WASHINGTON – This week the Drug Enforcement Administration (DEA) hosted regional family summits across the country in support of those who have lost loved ones to fentanyl poisoning.
This is the first undertaking of its kind for the DEA field divisions and builds off the momentum of this summer’s Inaugural Family Summit hosted at DEA Headquarters in Arlington, VA.
U.S. Attorney General Merrick Garland and DEA Administrator Anne Milgram delivered remarks at Thursday’s Family Summit in Washington, D.C.
“The Justice Department will never give up in our effort to protect American lives,” said U.S. Attorney General Merrick Garland. “We will continue to work tirelessly to get deadly drugs — including fentanyl — out of our communities. And through today’s Family Summit, we will help prevent future tragedies. Your stories and your participation are indispensable to the success of this effort. We are humbled to do this work alongside you, and we stand with you in honor of your loved ones.”

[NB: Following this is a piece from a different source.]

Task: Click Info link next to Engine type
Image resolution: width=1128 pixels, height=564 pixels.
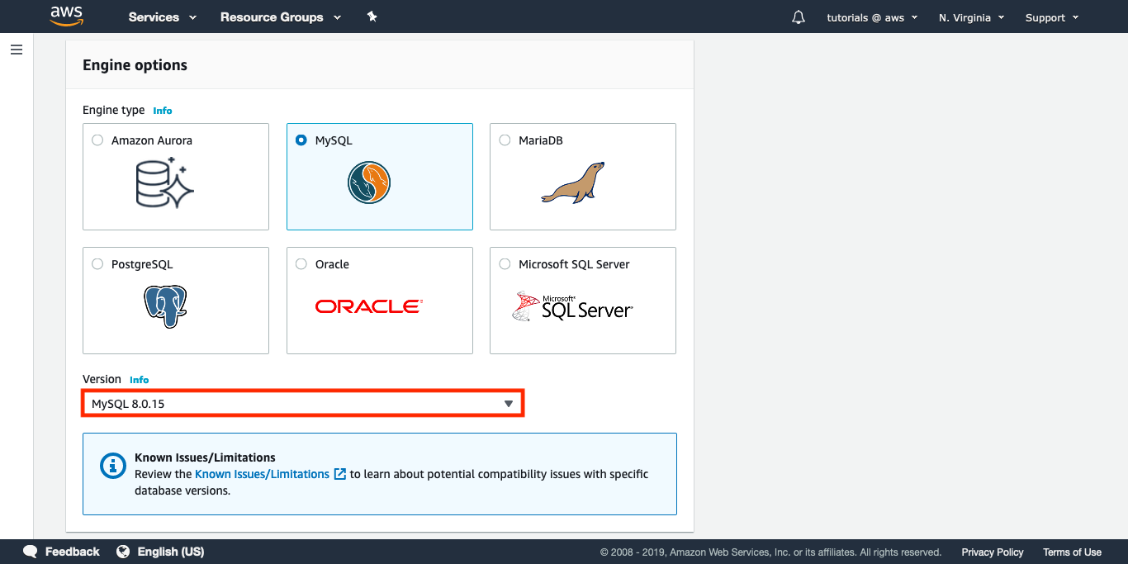Action: [163, 111]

“The passion, commitment and incredible work these families are doing to prevent others from experiencing the profound pain of losing a loved one to a fentanyl poisoning inspires all of us at DEA. They have made it their mission to save lives. Their efforts are, and will remain, an integral part of DEA’s outreach, prevention and education programs,” said DEA Administrator Anne Milgram. “The family summits are one of the ways DEA is working to meet this moment.”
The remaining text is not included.